Follow these simple money moves to achieve your financial freedom so you don’t feel financial anxiety anymore. It may not be easy to save money during a difficult time like this, but it is worth it—like many things in life. You’ll need to be patient and consistent, but know that it is absolutely normal. Becoming financially free is not easy and doesn’t come overnight.
- Visualize and Plan
- Budget and Track Results
- Have a Safety Net and Negotiate Your Salary
- Pay Off Your Debt and Save for Retirement
Visualize and Plan
Just like you won’t find a winning formula for becoming financially independent, actually being financially free doesn’t look the same for everyone. For some people, this might look like money in the bank; for others, a debt-free lifestyle. Maybe for you, that looks like coming to a warm home that’s been paid off after a lavish weekend in the mountains. Whatever it is, you probably have one goal in mind—to live a life without worry.
Visualize what being financially independent looks like for you and write it down. Now that you have clarity about what that means for you and how it looks, you can work your way to it by writing down small steps you can make to get closer to that life.
Make sure to write down both your short-term and long-term goals. That will make it easier for you to dissect all of the small things you can do daily to help you reach your goals. For some, that might look like making their own coffee in the morning instead of buying it, and for others, that might mean adding a dollar to your piggy bank each day.
Budget and Track Results
Budgeting is the number one thing you need to start doing if your goal is to become financially independent. If you don’t know your income or your spendings, you won’t be able to make predictions about what needs to happen for you to achieve your financial goals.
Make a money date—light a candle, pour a glass of wine, and go on a date with your money. Take all of your bank statements and receipts and start writing everything down. Soon, you’ll have a great insight into your income and expenses.
Now try to find things you’re spending money on but don’t need. For example, you only need to pay for one fitness app, so cancel the other one. See if there are small expenses, and try to find a way to cancel everything that you no longer use.
You will not only feel better, but you’ll be one step closer to achieving your financial goals.
Many people fail to account for discretionary spendings. Those are the things you buy when you don’t plan on buying anything—movies, dining out, or coffee to go. Those are never fixed, and the amount varies from month to month, and that’s why many people miss predicting.
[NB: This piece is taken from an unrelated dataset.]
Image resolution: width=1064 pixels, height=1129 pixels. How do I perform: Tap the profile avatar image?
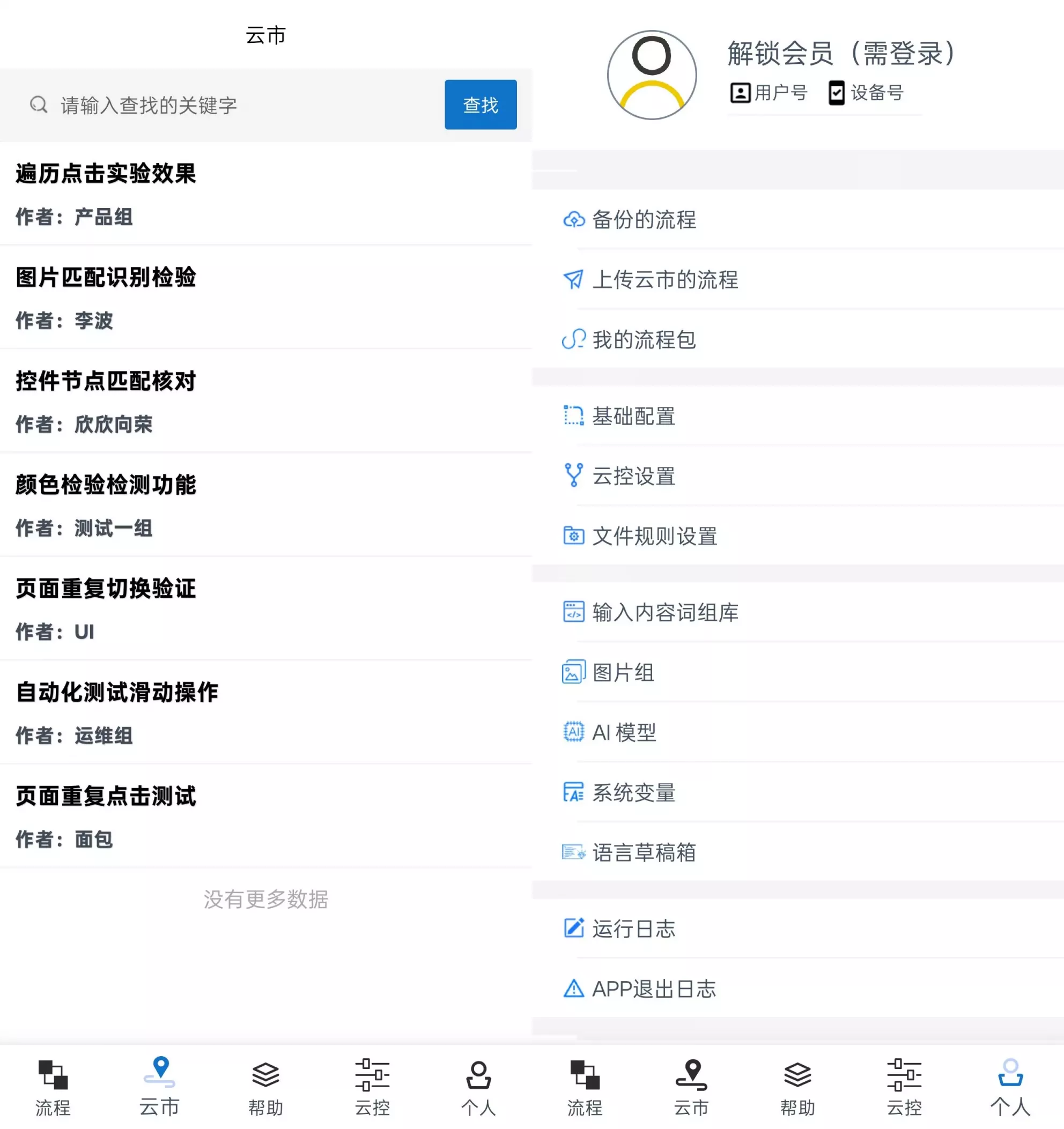[651, 75]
By setting a budget for discretionary spendings, you are making sure you know exactly how much you’re spending on what, and you’ll be able to cut down on things you can go without.
Have a Safety Net and Negotiate Your Salary
This is not an easy step, but it is necessary. An ideal situation would be to have enough funds to live for the next three to six months if you were to lose your job. For many people, this will feel normal, but for many, it will sound unreachable. While it is absolutely normal to feel overwhelmed with these numbers, it is essential you do whatever you can to get close to that.
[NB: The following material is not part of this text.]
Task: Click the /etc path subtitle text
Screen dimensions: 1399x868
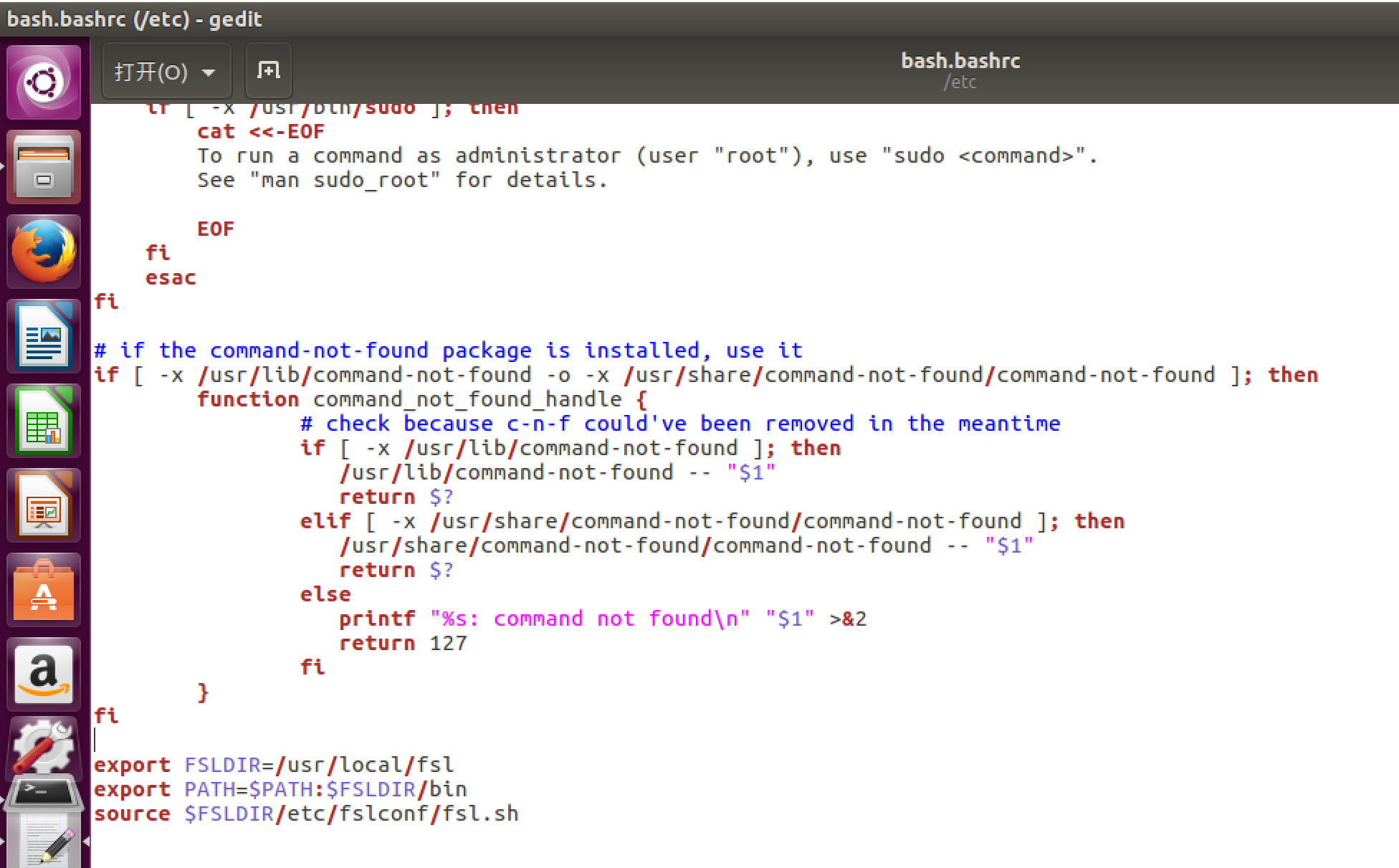Action: [960, 82]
Your emergency fund might look different from other people’s funds, but having at least $1,000 will be more than enough to cover some sudden expenses without you having to think about credit as a solution. The whole purpose of the emergency fund is to help you manage your unexpected expenses.
A great way to save more money and be able to pay off your debts might be to talk to your boss and ask for a raise. Many times, people above you are ready to make an investment in you if you are willing to step up for yourself and ask.
Pay Off Your Debt and Save for Retirement
Paying your debt just might be the most challenging part in pursuing your financial goals, but it is probably the most important one. Debt is not a fun thing to have, and anyone who has it can’t start saving money and cannot be financially independent. Getting out of debt means you don’t owe anyone money. Whether it is a bank loan, a student loan, or you borrowed money from a friend, it is crucial you clear every debt you have so that you can start investing that money, putting it into a savings account, or save for retirement.
Paying off your debt might mean reducing your spendings in other areas of your life. Discretionary spendings are often the first place you should be looking when trying to reduce your life spendings. Canceling a dinner with a friend at a fancy restaurant doesn’t mean you can’t still hang out with your friend over brunch or coffee. After all, it’s not so much about food as it is about spending quality time with your friends. There are great cheap, healthy meal recipes if you are willing to cook.
If you have multiple debts, a good idea might be to start with the high-bearing ones. Credit cards and personal loans are a great place to start. You can then start thinking about paying off your car, student loans, and mortgage.
Whether you’re starting to plan your financial independence or are already implementing some of the strategies to get there, try the tips above, and you might find yourself financially independent sooner than later.